The following is an analysis of age versus beliefs on vaccination:
survey<-survey%>%
mutate(Age = as.numeric(Age)) %>%
mutate(Children = as_factor(Children))
NAs introduced by coercion
Mean vaccination agreement of group based on yes or no answer.
survey %>%
drop_na(Children, VaccinationBeliefs) %>%
group_by(Children) %>%
summarize(VaccinationBeliefs = mean(VaccinationBeliefs))
A breakdown of each of the age categories.
survey %>%
drop_na(Age, RequiredVaccinations) %>%
group_by(Age) %>%
summarize(RequiredVaccinations = mean(RequiredVaccinations))
X squared ananlysis if age is determining factor in a person’s beliefs on vaccinating children.

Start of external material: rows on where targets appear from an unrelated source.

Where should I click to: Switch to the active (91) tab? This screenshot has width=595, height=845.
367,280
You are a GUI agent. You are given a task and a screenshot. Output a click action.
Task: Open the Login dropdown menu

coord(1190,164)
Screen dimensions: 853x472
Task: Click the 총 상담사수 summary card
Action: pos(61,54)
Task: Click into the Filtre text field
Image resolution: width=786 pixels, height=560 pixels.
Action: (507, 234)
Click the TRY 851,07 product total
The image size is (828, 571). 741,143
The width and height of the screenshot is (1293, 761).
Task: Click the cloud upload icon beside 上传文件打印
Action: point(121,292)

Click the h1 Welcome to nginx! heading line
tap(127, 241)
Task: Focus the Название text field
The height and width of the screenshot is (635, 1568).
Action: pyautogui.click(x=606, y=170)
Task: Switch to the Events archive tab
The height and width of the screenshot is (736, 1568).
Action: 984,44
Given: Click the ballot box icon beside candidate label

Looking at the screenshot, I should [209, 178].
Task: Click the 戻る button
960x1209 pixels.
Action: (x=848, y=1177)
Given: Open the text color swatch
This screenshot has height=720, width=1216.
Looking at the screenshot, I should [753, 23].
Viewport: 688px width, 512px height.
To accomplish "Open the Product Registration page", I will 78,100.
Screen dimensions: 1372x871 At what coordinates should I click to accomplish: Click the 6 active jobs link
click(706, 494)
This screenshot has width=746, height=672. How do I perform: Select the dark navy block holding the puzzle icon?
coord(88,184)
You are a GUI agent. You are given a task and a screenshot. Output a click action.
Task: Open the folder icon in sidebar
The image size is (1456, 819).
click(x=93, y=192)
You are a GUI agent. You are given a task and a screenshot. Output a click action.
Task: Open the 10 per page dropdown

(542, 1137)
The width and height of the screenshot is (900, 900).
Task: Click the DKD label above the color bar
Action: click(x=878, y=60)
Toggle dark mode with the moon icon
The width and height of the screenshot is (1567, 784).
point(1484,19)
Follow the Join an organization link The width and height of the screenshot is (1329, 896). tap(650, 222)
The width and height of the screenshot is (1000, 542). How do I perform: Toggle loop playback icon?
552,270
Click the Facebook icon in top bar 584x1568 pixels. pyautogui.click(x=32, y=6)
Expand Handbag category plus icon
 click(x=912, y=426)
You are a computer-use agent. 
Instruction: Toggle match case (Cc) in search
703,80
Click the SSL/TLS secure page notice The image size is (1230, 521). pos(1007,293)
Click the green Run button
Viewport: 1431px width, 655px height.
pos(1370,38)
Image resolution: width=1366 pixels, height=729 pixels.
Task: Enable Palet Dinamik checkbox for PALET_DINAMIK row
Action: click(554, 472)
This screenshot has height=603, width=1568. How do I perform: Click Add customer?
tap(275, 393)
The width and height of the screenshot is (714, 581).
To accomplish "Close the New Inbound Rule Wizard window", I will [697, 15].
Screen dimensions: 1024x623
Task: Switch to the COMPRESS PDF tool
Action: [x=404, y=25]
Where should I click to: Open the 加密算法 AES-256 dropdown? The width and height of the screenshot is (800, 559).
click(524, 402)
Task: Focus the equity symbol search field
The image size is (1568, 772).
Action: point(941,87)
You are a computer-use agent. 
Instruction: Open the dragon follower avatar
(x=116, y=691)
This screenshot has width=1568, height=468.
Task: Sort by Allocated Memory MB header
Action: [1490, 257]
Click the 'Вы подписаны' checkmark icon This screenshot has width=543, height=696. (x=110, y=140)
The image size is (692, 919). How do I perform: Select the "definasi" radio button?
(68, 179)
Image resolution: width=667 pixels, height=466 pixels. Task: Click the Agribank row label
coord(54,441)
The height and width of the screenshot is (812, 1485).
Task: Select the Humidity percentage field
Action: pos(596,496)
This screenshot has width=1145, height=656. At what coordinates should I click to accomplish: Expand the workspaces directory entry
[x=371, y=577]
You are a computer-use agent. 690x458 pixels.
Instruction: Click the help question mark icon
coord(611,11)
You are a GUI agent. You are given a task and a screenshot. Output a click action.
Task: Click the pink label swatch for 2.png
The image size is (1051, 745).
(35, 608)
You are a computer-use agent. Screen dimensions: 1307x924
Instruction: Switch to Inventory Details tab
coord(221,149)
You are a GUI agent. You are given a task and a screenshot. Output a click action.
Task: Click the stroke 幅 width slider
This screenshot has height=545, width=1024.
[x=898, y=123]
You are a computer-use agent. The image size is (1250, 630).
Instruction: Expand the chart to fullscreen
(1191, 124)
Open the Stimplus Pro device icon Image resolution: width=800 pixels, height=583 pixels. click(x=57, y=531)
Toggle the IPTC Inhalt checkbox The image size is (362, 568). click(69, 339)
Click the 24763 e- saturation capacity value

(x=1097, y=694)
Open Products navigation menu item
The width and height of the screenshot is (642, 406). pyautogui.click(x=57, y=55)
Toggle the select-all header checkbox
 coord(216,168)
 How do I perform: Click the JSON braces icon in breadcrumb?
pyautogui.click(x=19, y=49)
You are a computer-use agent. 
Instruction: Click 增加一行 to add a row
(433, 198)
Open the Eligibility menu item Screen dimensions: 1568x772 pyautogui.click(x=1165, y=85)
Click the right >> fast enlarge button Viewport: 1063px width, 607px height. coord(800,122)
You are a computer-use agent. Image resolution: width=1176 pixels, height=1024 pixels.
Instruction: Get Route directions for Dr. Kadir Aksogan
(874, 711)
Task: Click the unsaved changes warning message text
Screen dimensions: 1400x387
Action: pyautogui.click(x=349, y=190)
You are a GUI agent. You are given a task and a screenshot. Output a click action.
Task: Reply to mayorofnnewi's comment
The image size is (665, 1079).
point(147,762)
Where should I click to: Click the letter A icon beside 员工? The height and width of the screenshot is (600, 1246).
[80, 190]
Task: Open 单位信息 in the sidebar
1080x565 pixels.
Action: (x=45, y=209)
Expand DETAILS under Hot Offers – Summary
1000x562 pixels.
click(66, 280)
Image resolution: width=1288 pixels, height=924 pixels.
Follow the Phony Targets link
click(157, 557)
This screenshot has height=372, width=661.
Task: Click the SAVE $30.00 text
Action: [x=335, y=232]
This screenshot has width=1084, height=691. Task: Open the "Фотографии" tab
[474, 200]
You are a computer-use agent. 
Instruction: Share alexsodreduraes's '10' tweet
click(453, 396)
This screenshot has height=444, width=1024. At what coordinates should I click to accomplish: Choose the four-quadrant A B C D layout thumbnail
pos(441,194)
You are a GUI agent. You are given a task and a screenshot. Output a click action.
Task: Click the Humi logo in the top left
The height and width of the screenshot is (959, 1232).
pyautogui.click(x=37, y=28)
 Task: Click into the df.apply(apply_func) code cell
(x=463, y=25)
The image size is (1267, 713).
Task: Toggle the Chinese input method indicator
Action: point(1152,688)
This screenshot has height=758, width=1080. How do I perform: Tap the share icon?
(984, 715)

tbl = table(survey$Age, survey$VaccinationBeliefs)
chisq.test(tbl)
Chi-squared approximation may be incorrect
Pearson's Chi-squared test
data: tbl
X-squared = 41.257, df = 16, p-value = 0.0005088
P-value is less than .05 therefor age is a contributing factor to their beliefs on vaccinations.
Different age groups are established.
setDT(survey)
survey[Age <20, Age := "under 20"]
survey[Age >19 & Age <30, Age := "20-29"]
survey[Age >29 & Age <40, Age := "30-39"]
survey[Age >39 & Age <50, Age := "40-49"]
survey[Age >49 & Age <60, Age := "50-59"]
survey[Age >59, Age := "above 60"]
survey %>%
drop_na(Age, VaccinationBeliefs) %>%
count(Age, VaccinationBeliefs)
Visual Representation of age groups that believe in childhood vaccinations.
survey %>%
drop_na(Age, VaccinationBeliefs) %>%
ggplot(aes(x = VaccinationBeliefs, fill = Age)) +
scale_fill_viridis_d() +
coord_flip() +
geom_bar(position = "fill")+
labs(title = "Difference in beliefs based off of different age categories")
5 denotes Strongly agree where as 1 denotes disagreement.
Individuals in the 20-29 and 50-59 age range tend to agree more with vaccinations.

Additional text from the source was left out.